Daftar Soal:
1. Dalam teks tentang teknik audit, pemindaian disebut terkait dengan jenis audit apa?
2. Tolong kutip bagian teks tentang teknik audit, dimulai dari "Sebagai contoh, memindai" dan terus sampai "belum ada penyelesaian.".

Teks Halaman:
══════════
5. Pemindaian (Scanning)
Pemindaian terkait dengan
audit berbasis data. Hal ini bertujuan untuk mengidentifikasi secara cepat
titik-titik dalam sekumpulan data yang dikategorikan bermasalah sesuai
kriteria/lingkup yang ditetapkan. Bila pemetaan memberikan gambaran lengkap,
pemindaian langsung “menjaring” data yang menarik perhatian untuk dimasukkan ke
dalam objek yang akan diperiksa lebih lanjut.
Sebagai contoh, memindai
semua data realisasi anggaran yang kritis (overbudget,
realisasi biaya fluktuatif), semua biaya yang totalnya signifikan, saldo-saldo
pada rekening titipan/transitoris yang
“menggantung” belum ada penyelesaian.
6. Pengamatan/Observasi (Observation)
Teknik ini identik dengan
compliance audit atau audit on site (on
the spot), karena paling diandalkan di sana. Pengamatan dilakukan terhadap
perubahan fisik, prose, kualitas, atau data dengan mengacu pada
standar/kriteria tertentu sebagai referensi. Hal ini bertujuan untuk memastikan
adanya penyimpangan dari standar/peraturan dimaksud. Teknik ini paling klasik dan
sangat dominan di kalangan auditor pemula. Pengamatan merupakan bagian penting
dari aktivitas inspeksi, dan juga dapat diterapkan secara on desk pada proses serta data.
Sebagai contoh,
pengamatan terhadap pelaksanaan SOP, pengamatan terhadap kendala pelaksanaan
sistem, dan pengamatan terhadap adanya “technical
error” pada on line system.
7. Perbandingan (Comparison, Benchmarking, Calibration)
Ini merupkan turunan dari
metode pengamatan/observasi, yaitu membandingkan antara realisasi dan referensi
(standar, peraturan, target, catatan, dan lainnya). Perbandingan (komparasi)
══════════
Data yang Diberikan:
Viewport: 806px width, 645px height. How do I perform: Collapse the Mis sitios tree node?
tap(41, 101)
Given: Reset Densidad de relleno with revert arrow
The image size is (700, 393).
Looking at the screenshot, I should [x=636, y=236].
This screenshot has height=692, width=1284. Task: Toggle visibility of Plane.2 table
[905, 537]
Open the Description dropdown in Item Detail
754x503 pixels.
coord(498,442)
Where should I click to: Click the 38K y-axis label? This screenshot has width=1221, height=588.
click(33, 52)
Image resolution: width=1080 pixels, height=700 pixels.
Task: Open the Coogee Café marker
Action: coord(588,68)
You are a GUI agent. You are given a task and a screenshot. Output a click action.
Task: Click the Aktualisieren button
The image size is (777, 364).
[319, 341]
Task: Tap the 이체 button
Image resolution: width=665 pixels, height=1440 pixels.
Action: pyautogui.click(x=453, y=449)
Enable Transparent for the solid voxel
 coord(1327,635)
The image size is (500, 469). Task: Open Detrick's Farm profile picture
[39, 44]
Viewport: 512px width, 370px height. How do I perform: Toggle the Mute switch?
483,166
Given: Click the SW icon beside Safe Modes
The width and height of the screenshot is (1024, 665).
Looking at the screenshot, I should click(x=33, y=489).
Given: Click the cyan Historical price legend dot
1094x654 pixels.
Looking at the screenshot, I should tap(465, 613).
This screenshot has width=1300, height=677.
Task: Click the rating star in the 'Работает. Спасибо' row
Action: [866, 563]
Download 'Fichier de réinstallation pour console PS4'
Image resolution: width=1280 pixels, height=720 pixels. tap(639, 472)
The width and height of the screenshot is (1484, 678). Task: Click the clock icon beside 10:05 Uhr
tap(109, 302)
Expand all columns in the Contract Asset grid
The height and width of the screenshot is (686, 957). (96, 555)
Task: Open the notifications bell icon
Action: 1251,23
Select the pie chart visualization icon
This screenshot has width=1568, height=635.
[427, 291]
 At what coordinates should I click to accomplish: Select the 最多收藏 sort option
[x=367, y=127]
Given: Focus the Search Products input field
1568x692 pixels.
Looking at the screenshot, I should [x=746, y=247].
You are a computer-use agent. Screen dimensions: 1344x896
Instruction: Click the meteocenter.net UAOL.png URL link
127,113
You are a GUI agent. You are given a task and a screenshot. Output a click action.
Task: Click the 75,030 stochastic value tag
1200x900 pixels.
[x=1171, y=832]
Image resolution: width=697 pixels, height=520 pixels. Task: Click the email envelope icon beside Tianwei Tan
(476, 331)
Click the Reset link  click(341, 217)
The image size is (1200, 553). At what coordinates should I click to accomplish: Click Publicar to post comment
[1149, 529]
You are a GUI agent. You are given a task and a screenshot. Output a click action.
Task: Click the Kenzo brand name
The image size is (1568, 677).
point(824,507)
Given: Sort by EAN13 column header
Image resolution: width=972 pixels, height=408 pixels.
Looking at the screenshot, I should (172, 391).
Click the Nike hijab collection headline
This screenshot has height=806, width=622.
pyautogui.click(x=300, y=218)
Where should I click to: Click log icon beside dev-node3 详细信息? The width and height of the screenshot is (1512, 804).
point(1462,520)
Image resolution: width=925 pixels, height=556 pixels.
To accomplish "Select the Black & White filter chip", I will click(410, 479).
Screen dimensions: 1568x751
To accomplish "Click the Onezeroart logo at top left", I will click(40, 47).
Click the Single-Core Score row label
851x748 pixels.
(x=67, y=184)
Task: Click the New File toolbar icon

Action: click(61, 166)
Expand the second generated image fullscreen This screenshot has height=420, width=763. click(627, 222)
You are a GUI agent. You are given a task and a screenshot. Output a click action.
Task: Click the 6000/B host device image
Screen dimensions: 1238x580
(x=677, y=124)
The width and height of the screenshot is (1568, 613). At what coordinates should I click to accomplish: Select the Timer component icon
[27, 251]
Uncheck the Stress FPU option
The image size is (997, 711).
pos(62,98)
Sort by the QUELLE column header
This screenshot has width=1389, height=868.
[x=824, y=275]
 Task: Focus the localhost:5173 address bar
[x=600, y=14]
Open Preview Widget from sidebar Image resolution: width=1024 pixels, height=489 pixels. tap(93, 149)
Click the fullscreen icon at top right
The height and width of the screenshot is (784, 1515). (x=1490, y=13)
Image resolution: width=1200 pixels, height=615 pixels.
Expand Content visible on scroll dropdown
══════════
Jawaban:
1. Audit berbasis data.

2.
Sebagai contoh, memindai
semua data realisasi anggaran yang kritis (overbudget,
realisasi biaya fluktuatif), semua biaya yang totalnya signifikan, saldo-saldo
pada rekening titipan/transitoris yang
“menggantung” belum ada penyelesaian.